04/05/2026
Easter is often spoken about as a time of hope, renewal, and new beginnings.
But when you’re grieving, those words can feel distant, almost like they belong to someone else’s life, and not yours.
The world starts to look a little brighter this time of year. The days stretch out a bit longer and people begin talking about fresh starts and moving forward. And inside, you may be thinking, “how am I supposed to feel any of that when someone I love is missing from it all?”
Here’s the thing…grief doesn’t follow the seasons.
It doesn’t ease just because spring has arrived. In some ways, days like Easter can make the absence feel even worse. Because you remember what these days used to look like. The traditions, the meals, the way their presence filled the room in ways you didn’t fully notice until it was gone.
Now there’s a space where they used to be, and it can feel heavier than ever, even in a season that’s supposed to feel light.
You might find yourself going through the motions, sitting at the table, hearing laughter around you, and yet feeling like you’re somewhere else entirely. Or maybe you’ve stepped away from it this year because it just feels like too much.
Either way, there’s no right or wrong way to move through a day like this. Easter, like every meaningful day after loss, changes. It becomes something different than it once was, a day where joy and sorrow can exist side by side, where memories can bring both comfort and pain in the very same moment.
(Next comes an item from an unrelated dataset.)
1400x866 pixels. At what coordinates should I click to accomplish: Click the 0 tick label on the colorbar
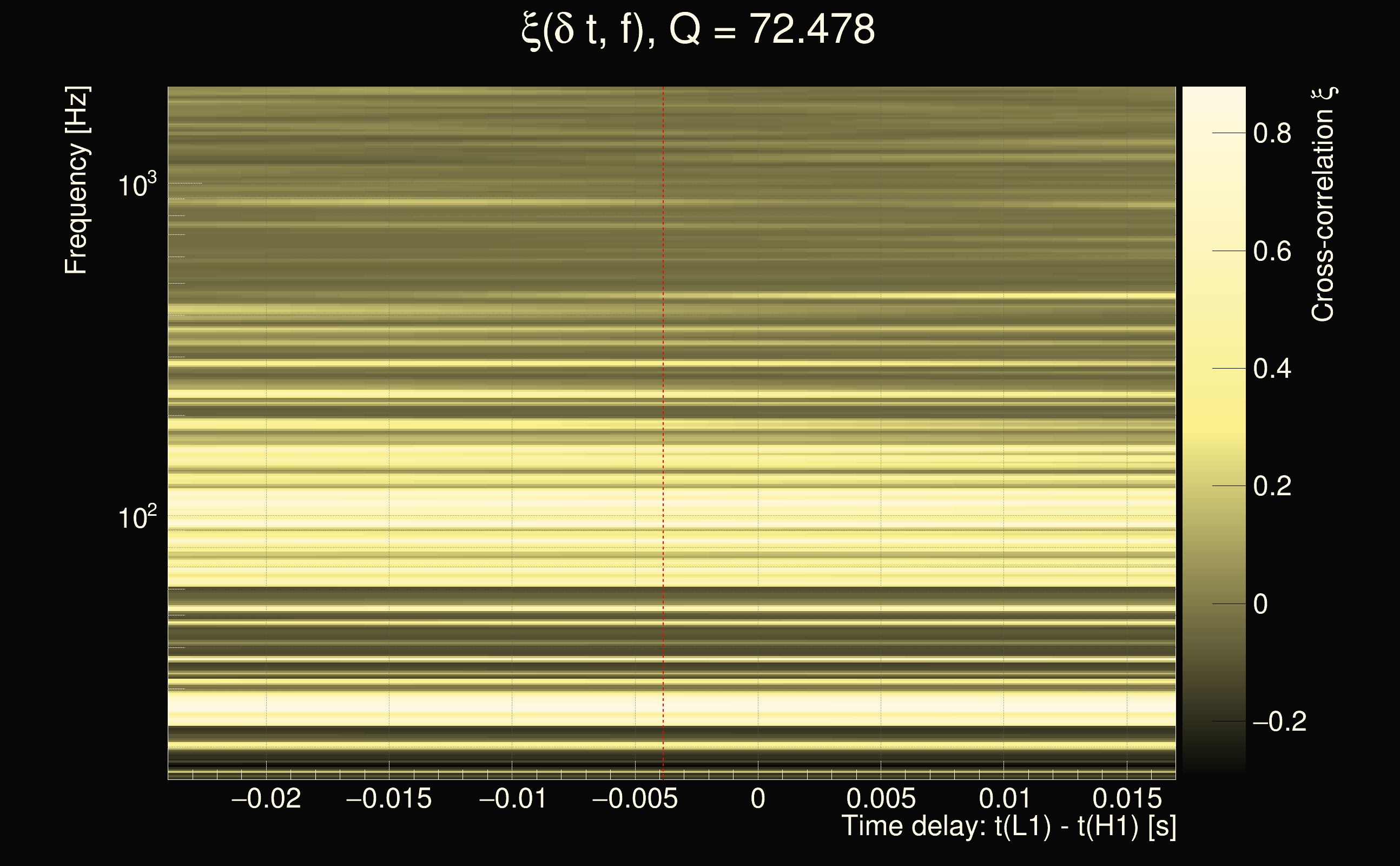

You might smile at something and then feel the weight of their absence just seconds later. And that doesn’t mean you’re doing anything wrong. It means you’re carrying love. And love doesn’t disappear just because someone’s gone. It finds new places to live in the way you still think of them without even trying.
It’s still there…even when everything else feels different.
So if Easter feels heavy this year, if it doesn’t look or feel the way it used to, if you’re just trying to make it through the day, that’s enough. You don’t have to force yourself to feel hopeful. You don’t have to celebrate in ways that no longer feel right.
You’re allowed to take this day as it comes, one moment at a time, honoring both what was and what is.
And if you can, maybe find one small way to feel close to them. Not as a way of letting go, but as a way of holding on in a way that fits who you are now.
Because even here in the middle of grief…love still exists.